Jujur dia merasa bosan harus di rumah terus, tapi apalah dayanya yang tidak bisa pergi kemana-mana karena diluar dijaga ketat oleh orang suruhan suaminya. Ditambah lagi kondisi tubuhnya yang tidak memungkinkan berada di luar, dimana banyak luka lebam di tubuhnya yang bisa saja membuat orang terganggu olehnya.
"Asya!" teriak seseorang dari luar rumah.
"Ayah? Itu suara ayah?" Asya yang sedang menyapu di ruang tamu kaget mendengar suara yang tidak asing baginya.
Tanpa pikir panjang Asya segera beranjak keluar, meninggalkan pekerjaannya begitu saja.
"Ayah," teriak Asya tidak menyangka bercampur bahagia melihat Budi sedang berdiri di depan rumah suaminya namun sambil di tahan dua orang penjaga.
"Asya, ayah kangen sama kamu nak." ujar Budi dengan keras sambil meronta agar tubuhnya terlepas dari cengkraman penjaga rumah.
Asya buru-buru menghampiri Budi dan memeluknya.
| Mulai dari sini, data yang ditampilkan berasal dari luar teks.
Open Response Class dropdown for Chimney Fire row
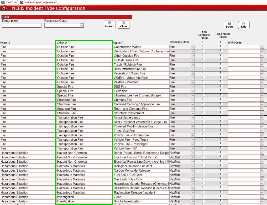267x205 pixels. coord(193,100)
Dengan kuat Budi meronta hingga terlepaslah cengkraman kedua tangannya dari penjaga disana.
Budi memeluk Asya begitu erat begitupun sebaliknya. Pelukan itu mengisyaratkan kerinduan yang teramat mendalam setelah lama tidak berjumpa. Semenjak menikah dengan Gilang, keduanya tidak pernah bertemu. Mengingat Asya yang harus ikut tinggal bersama Gilang. Dan itu tentu membuat keduanya harus saling menahan rasa rindu.
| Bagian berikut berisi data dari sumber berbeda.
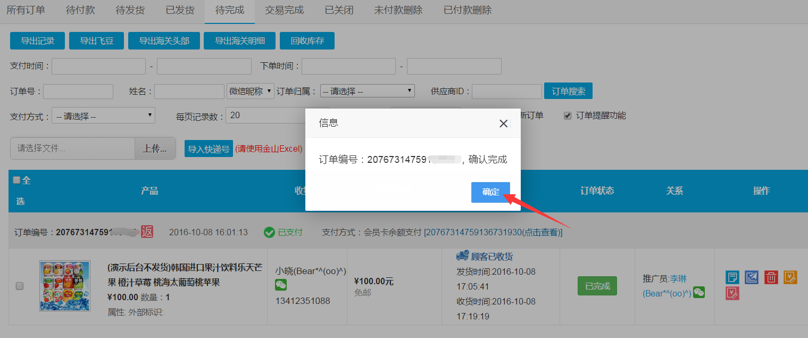The width and height of the screenshot is (808, 338).
Task: Click the WeChat icon beside promoter 李琳
Action: [699, 292]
Kedua interaksi mereka tidak luput dari mata-mata Gilang yang berada di sekitar rumahnya. Tapi baik Asya dan Budi tidak memperdulikannya.
"Awss." Rintih Asya merasakan sakit ketika lebam di lengannya tersenggol tangan ayahnya.
"Ada apa nak? Astaga!" kedua mata Budi membelalak tidak percaya dan kaget melihat banyak luka dan lebam di sekujur tubuh Asya yang berwarna merah dan keunguan. Siapapun melihatnya merasa kasihan dan ngilu. Pasti sakit itu, pikirnya.
"Ini kamu kenapa? Siapa yang sudah membuatmu begini?" Budi sampai berkaca-kaca tidak kuasa melihat apa yang terjadi pada tubuh anak satu-satunya itu.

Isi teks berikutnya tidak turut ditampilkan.